It's the time of year when Saxo delivers its annual Outrageous Predictions, giving the bank’s analysts and money managers license to mix plausible happenings with a few mythical liberties. “Revolution” is this year’s theme.
Online trading and investment specialist Saxo Bank has made releasing its 10 Outrageous Predictions an annual tradition. The top two items on the list this year see climate change efforts in the crosshairs with the prediction that ending the use of fossil fuels has taken “a rain check,” while FaceBook is heading for a “faceplant” as it hemorrhages younger users.

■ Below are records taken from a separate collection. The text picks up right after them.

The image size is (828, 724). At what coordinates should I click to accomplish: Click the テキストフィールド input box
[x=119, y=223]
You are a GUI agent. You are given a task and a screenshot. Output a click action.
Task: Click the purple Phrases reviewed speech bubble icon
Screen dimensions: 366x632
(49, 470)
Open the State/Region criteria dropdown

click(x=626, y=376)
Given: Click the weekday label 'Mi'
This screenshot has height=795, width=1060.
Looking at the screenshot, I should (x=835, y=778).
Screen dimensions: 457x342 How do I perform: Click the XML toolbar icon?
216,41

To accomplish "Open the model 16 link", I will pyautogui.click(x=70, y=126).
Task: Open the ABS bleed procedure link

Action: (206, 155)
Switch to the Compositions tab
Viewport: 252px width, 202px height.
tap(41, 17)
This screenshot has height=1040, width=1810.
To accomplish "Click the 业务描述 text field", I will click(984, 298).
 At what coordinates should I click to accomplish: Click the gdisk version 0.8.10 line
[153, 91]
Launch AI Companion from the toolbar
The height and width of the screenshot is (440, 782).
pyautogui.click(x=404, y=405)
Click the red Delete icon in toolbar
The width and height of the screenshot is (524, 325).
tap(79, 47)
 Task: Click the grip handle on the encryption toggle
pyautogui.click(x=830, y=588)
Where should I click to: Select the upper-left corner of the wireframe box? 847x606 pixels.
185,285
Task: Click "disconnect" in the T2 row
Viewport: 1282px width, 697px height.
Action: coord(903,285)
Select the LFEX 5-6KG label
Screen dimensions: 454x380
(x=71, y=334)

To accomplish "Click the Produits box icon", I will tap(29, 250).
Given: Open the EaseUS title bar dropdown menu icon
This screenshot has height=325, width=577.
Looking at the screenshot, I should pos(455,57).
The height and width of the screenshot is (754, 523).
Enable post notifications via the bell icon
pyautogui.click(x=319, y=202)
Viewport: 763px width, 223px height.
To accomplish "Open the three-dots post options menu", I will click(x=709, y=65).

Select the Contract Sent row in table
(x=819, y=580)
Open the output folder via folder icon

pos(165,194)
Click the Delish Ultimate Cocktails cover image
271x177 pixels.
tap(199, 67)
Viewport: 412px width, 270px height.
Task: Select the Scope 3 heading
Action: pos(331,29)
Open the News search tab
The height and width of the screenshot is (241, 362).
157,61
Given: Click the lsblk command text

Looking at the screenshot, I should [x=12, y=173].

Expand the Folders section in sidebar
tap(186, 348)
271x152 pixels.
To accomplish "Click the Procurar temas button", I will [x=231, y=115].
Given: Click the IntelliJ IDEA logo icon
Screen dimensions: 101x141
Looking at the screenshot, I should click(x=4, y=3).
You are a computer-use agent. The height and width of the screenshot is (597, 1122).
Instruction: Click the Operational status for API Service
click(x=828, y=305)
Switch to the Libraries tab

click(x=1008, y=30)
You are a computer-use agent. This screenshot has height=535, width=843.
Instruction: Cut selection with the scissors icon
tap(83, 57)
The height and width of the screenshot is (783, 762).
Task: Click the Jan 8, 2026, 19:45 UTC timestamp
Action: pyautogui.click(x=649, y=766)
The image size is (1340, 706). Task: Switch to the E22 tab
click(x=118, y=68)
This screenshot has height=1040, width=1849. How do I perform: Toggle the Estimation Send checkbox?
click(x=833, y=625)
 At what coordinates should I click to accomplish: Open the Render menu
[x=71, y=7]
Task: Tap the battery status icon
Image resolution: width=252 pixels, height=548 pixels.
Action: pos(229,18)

The Danish-based investment bank qualifies the list as “unlikely but under-appreciated events that could send shockwaves across financial markets” should they occur. The list is compiled with enough plausibility and chutzpah to be enjoyable but with serious undertones about how we are doing collectively to improve our planetary state.
Saxo’s chief investment officer, Steen Jakobsen, said the group chose revolution as a theme this year because “there is so much energy building up in our inequality-plagued society and economy.
“Add to that the inability of the current system to address the issue and we need to look into the future with a fundamental view that it’s not a question of whether we get a revolution but more a question of when and how,” Jakobsen said.
With those provocations in mind, here is the headline summary of
what Saxo has forecast for next year:
1. The plan to end fossil fuels gets a rain check
Summary: Policymakers kick climate targets down the road and support fossil fuel investment to fight inflation and the risk of social unrest while rethinking the path to a low-carbon future.
Market impact: The iShares Stoxx EU 600 Oil and Gas ETF surges 50 per cent as the whole energy sector gets a new lease on life.
2. Facebook faceplants on youth exodus
Summary: The young abandon Facebook’s platforms in protest at the mining of personal information for profit; the attempt by Facebook parent Meta to reel them back in with the Metaverse stumbles.
Market impact: Facebook parent company Meta
struggles, down 30 per cent versus the broader market and is
urged to spin off its components as separate entities, shattering
Zuckerberg’s monopolistic dreams.
3. The US mid-term election brings constitutional crisis
Summary: The US mid-term election sees a stand-off over the certification of close Senate and/or House election results, leading to a scenario where the 118th Congress is unable to sit on schedule in early 2023.
Market impact: Extreme volatility in US assets
as US Treasury yields rise and the US dollar drops on hedging
against the existential crisis in the world’s largest economy and
issuer of the world’s reserve currency of choice.
4. US inflation reaches above 15 per cent on wage-price spiral
Summary: By the fourth quarter of 2022, the wages for the lower half of US incomes will rise at an annualized 15 per cent clip as companies scramble to find willing and qualified workers who are increasingly selective on the back of a rising sense of entitlement as jobs are plentiful relative to the meager availability of workers at all skill levels.
Market impact: Extreme volatility in US equity and credit markets. The JNK high-yield ETF falls as much as 20 per cent and the VIXM mid-curve volatility ETF soars as much as 70 per cent.